Ale kiedy wszyscy usłyszeli ryk, wszystko było już jasne. Cień rzucany przez dwie bestie na chwilę przysłonił im słońce, kiedy leciały nad ich głowami. Każdy podążał wzrokiem za Visenyą, siedzącą na grzbiecie białego smoka, którego łuski w blasku słońca błyszczały błękitem mórz. Maelia przysiadła na szczycie jednej ze skał, podczas gdy Drogon wciąż latał wokół, rycząc co jakiś czas.

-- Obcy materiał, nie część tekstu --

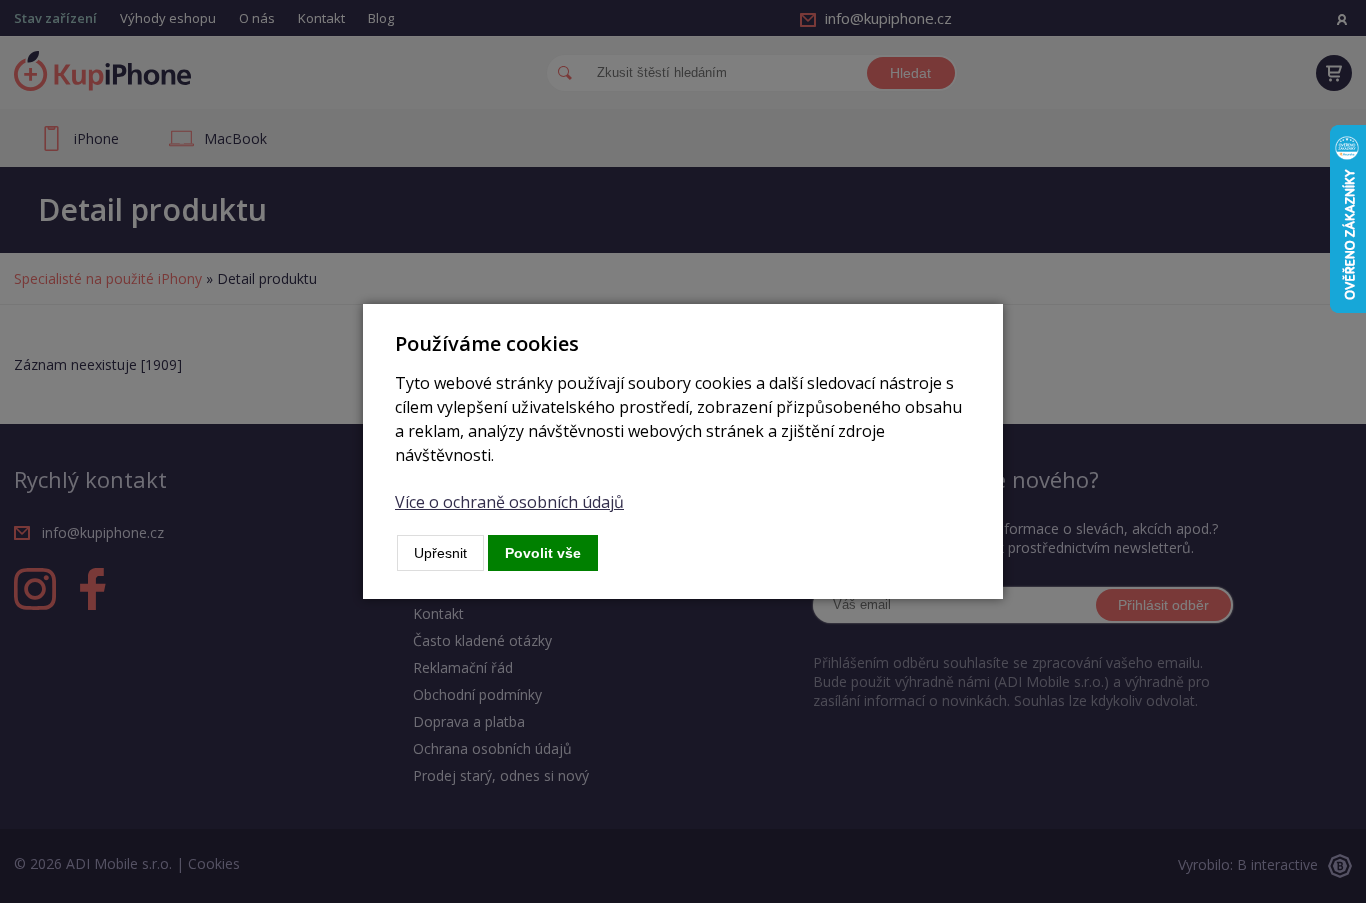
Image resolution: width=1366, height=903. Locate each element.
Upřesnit (440, 553)
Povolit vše (543, 553)
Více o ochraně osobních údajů (509, 502)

— Vi ei dothraki qori shorro Khal togfo Zhey qoy Qoyi, ma mori tikh lajat ma mae, vijazerat mae akka zhitrosi mae athdrivar fin mae athdrivar. — zaczęła krzycząc, by jak najwięcej Dothraków ją usłyszało. — Vosma anha zin vo Khal, anha skohr Khals. Anha tikh vo shorro Qoyi ha sogy, haji ei ki yer hash eyak! — już tu zaczęli krzyczeć, wyrażając w ten sposób swoje poparcie dla niej. —Tikh yer get se fhodro hrazefo akka strat lekk jin ize havazh? Tikh yer zworth anna dozgo she thre gronzi tikko morwi, enduaho dere thre morhi frozi? Hash yer ma anna ajjin akka al? Tikh yer scodo anna Fekh Darlish?!
"Przez całą historię Dothraków każdy Khal wybierał sobie trzech Braci Krwi, aby ci walczyli u jego boku i go strzegli, a także pomścili jego śmierć, jeśli polegnie. Ja nie jestem Khalem, zabiłam Khalów. Nie będę wybierać sobie braci, bo wszyscy nimi dla mnie jesteście! Czy wsiądziecie na drewniane konie i przepłyniecie ze mną przez trującą wodę? Czy zniszczycie moich wrogów w żelaznych szatach, chowających się w swoich kamiennych domach? Czy jesteście ze mną teraz i na zawsze? Czy dacie mi Siedem Królestw?!"
Wszyscy krzyczeli, każdy, kto ją usłyszał. Nie liczyło się, że jest kobietą, tylko to, co sobą reprezentuje, jaką siłę w sobie ma. W końcu to za tym podążają Dothrakowie, a udowodniła im już, że nadaje się na ich przywódcę. Gotowi są pójść za nią wszędzie, gotowi są dla niej zginąć.
Po kilku minutach takich wiwatów, ponownie pochyliła się na grzbiecie Maeli, złapała pewnie za kolce i smoczyca wzbiła się w powietrze, dołączając do krążącego nad ich głowami Drogona.
Cel: Meereen. Tą drogą dostaną się tam w zdecydowanie mniej niż tydzień.